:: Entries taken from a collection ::
____
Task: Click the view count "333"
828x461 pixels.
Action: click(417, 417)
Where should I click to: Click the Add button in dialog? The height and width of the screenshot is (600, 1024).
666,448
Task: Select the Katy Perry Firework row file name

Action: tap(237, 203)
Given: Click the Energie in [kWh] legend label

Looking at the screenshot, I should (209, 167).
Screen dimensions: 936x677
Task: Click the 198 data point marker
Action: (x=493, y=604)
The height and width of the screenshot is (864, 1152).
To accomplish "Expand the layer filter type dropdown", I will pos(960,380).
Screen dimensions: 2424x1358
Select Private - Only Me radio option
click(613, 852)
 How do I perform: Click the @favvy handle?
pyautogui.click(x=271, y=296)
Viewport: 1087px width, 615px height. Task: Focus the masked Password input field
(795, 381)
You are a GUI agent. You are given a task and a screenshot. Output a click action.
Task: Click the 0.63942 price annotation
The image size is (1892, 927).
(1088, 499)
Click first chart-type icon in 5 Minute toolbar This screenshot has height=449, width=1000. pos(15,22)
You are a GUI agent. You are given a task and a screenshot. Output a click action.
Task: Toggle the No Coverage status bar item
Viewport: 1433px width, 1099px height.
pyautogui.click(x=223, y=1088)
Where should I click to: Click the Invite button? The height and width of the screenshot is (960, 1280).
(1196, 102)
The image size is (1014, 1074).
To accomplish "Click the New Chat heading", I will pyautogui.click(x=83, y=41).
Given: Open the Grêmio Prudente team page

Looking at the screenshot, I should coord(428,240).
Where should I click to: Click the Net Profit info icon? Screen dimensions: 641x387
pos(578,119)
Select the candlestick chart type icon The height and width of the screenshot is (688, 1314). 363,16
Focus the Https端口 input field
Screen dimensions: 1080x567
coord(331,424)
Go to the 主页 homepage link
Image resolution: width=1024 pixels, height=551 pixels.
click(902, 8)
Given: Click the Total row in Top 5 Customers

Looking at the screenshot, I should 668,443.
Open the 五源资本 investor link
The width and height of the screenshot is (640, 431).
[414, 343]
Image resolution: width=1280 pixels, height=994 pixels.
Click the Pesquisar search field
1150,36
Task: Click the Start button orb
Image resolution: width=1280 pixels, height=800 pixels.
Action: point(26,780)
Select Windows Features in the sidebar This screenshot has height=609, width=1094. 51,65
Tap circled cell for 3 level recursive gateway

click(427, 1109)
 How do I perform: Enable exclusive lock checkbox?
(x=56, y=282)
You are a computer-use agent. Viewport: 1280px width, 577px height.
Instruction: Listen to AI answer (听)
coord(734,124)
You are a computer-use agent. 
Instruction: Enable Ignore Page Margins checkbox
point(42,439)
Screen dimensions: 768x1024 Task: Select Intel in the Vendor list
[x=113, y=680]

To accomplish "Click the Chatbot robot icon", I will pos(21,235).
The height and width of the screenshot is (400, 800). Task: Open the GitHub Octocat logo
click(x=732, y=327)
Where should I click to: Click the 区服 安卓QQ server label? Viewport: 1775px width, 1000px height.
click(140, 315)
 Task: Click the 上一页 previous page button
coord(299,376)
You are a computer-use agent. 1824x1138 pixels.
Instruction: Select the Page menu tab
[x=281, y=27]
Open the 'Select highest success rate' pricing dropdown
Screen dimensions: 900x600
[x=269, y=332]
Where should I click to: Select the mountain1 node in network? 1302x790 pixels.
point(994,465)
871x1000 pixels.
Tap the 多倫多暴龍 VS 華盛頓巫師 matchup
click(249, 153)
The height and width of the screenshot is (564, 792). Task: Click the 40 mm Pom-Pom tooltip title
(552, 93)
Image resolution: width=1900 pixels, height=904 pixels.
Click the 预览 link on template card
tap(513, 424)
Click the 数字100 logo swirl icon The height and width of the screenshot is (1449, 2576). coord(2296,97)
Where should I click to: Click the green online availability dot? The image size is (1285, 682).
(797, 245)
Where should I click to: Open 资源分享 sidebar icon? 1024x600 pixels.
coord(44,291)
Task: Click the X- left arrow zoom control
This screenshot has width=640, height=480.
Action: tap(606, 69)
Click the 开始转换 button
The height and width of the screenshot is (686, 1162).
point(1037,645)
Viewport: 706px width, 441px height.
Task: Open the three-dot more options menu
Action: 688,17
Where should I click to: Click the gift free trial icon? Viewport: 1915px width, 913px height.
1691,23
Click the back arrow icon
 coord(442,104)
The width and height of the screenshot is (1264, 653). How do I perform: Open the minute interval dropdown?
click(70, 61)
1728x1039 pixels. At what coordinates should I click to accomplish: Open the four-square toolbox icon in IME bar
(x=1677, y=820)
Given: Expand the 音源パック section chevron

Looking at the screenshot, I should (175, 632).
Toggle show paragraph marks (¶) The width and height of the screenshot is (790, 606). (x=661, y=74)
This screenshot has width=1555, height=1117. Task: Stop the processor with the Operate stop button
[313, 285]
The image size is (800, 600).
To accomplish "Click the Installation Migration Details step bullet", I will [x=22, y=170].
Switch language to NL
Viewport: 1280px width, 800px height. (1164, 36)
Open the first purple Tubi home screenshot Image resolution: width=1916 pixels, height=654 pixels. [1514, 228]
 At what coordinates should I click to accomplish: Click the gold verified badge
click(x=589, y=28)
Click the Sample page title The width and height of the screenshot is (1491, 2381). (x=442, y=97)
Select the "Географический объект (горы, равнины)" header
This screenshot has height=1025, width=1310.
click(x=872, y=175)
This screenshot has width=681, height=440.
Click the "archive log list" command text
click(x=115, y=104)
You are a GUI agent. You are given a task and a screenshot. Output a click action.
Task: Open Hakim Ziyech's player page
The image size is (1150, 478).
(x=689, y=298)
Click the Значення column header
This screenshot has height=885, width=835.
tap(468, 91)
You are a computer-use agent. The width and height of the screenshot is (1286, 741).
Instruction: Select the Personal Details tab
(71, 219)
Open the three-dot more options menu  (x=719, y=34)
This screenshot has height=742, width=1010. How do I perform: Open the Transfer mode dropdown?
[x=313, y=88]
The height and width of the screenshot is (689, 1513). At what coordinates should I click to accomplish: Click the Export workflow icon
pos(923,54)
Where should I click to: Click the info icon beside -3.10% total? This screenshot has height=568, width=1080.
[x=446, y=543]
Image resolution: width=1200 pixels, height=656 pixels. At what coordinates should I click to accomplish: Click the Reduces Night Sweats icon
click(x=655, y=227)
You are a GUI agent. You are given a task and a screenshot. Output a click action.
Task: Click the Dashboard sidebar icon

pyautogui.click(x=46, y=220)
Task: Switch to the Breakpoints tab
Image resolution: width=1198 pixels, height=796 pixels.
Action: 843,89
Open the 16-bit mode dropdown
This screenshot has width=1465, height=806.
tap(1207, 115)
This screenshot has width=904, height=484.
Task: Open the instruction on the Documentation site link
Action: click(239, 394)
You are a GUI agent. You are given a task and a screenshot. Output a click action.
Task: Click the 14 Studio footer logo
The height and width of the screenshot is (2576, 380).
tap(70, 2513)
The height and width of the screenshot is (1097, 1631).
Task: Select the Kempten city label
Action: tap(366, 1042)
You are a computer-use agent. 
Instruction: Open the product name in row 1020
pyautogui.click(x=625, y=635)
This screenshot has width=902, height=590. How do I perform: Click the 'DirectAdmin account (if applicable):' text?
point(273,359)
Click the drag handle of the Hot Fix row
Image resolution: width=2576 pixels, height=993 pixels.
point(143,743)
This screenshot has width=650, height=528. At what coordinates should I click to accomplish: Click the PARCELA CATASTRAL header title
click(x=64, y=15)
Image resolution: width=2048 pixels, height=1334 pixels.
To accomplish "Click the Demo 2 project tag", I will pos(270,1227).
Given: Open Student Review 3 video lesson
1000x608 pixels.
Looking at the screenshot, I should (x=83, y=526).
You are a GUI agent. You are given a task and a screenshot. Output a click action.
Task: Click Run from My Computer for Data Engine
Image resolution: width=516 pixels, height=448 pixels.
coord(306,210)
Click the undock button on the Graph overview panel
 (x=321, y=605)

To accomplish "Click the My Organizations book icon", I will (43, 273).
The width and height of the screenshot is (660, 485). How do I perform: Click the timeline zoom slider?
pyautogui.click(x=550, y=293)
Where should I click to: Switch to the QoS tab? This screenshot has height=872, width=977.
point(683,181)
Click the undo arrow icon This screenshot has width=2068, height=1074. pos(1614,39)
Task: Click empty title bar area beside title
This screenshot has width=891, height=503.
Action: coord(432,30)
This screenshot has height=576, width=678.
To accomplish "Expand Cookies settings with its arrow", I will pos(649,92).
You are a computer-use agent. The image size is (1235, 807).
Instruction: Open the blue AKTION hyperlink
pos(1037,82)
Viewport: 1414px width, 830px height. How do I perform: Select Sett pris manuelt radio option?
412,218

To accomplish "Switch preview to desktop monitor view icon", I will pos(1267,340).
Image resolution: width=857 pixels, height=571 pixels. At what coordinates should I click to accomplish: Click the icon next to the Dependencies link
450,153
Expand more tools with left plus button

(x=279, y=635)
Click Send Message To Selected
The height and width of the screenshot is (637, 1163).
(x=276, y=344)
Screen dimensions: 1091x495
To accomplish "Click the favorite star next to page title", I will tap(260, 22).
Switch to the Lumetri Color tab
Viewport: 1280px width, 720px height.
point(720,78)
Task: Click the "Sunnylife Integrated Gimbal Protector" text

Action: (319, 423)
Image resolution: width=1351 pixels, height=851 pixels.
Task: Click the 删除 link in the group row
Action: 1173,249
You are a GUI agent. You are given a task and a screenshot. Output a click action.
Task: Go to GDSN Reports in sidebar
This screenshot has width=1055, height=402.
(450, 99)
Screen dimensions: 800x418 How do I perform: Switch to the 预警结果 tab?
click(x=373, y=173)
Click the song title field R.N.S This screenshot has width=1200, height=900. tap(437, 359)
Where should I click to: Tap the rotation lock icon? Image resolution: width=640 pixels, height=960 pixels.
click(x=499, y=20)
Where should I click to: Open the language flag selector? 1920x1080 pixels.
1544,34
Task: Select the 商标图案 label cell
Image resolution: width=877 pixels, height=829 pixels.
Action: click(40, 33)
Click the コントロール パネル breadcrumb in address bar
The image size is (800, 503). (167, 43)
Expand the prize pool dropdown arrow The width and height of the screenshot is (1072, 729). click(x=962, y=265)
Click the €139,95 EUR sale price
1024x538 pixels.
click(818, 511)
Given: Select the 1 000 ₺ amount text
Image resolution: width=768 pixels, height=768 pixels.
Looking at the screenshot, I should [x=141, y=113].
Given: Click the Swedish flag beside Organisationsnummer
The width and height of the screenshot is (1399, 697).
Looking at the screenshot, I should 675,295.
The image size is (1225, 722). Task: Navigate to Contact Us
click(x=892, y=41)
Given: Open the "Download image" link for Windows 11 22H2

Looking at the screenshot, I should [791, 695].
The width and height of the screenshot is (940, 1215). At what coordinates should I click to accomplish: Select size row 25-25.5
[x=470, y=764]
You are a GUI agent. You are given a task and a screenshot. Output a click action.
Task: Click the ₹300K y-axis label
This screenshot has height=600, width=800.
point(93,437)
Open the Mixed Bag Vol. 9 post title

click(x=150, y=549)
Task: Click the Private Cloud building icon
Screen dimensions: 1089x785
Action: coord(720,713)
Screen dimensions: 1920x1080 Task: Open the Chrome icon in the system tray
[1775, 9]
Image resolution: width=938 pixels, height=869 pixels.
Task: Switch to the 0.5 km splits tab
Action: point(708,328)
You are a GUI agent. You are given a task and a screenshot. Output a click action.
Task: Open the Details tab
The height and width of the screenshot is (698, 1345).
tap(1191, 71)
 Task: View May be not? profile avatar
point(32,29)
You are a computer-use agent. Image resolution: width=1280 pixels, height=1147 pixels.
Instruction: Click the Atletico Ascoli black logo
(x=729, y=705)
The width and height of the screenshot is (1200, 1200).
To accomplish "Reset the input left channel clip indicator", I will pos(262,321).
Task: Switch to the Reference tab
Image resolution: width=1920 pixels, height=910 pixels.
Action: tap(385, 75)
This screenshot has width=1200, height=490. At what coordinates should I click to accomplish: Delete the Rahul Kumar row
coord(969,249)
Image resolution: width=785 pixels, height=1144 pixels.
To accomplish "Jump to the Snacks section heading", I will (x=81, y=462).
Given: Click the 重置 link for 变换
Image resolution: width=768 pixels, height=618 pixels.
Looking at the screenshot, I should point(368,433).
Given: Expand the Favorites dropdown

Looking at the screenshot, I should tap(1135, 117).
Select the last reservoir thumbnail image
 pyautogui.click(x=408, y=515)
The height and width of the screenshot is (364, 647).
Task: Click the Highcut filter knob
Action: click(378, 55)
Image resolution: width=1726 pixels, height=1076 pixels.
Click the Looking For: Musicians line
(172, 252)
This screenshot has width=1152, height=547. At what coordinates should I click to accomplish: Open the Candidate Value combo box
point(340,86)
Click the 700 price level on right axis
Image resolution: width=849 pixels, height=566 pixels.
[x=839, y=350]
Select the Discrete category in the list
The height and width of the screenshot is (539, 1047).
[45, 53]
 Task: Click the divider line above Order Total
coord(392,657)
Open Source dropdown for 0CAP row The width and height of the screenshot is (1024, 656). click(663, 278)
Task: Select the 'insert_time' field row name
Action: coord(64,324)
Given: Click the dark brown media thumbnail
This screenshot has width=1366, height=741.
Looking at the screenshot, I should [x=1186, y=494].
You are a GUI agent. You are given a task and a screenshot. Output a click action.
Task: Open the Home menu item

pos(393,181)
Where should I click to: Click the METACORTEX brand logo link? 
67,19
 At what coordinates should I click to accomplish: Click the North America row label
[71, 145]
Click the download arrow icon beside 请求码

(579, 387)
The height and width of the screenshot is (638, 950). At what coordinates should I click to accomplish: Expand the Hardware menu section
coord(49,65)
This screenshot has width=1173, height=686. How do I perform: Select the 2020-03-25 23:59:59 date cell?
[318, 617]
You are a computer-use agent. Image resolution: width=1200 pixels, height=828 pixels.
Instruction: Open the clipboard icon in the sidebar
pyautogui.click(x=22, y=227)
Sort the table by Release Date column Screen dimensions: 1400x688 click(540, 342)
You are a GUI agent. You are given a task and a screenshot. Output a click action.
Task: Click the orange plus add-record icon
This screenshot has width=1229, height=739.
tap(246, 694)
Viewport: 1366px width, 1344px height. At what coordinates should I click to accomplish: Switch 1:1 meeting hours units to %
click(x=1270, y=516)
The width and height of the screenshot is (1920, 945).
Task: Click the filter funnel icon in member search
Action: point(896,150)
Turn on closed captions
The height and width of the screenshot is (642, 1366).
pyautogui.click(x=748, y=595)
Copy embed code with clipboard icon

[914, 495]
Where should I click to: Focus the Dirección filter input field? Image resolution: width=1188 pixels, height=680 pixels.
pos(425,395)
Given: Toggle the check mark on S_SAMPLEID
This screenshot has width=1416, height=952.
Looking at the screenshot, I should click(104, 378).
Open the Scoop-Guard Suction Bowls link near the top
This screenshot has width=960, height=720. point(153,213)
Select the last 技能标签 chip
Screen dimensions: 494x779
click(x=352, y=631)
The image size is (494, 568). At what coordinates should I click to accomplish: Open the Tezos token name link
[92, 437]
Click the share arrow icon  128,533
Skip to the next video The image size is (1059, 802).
____
:: TASK DESCRIPTION ::
Among the records above, only the lines between the line holding "Click the song" and the line holding "Given: Select the 1 000 ₺ amount text", inclusive, are to be output, exactly as written.

:: ANSWER SECTION ::
Click the song title field R.N.S This screenshot has width=1200, height=900. tap(437, 359)
Where should I click to: Tap the rotation lock icon? Image resolution: width=640 pixels, height=960 pixels.
click(x=499, y=20)
Where should I click to: Open the language flag selector? 1920x1080 pixels.
1544,34
Task: Select the 商标图案 label cell
Image resolution: width=877 pixels, height=829 pixels.
Action: click(40, 33)
Click the コントロール パネル breadcrumb in address bar
The image size is (800, 503). (167, 43)
Expand the prize pool dropdown arrow The width and height of the screenshot is (1072, 729). click(x=962, y=265)
Click the €139,95 EUR sale price
1024x538 pixels.
click(818, 511)
Given: Select the 1 000 ₺ amount text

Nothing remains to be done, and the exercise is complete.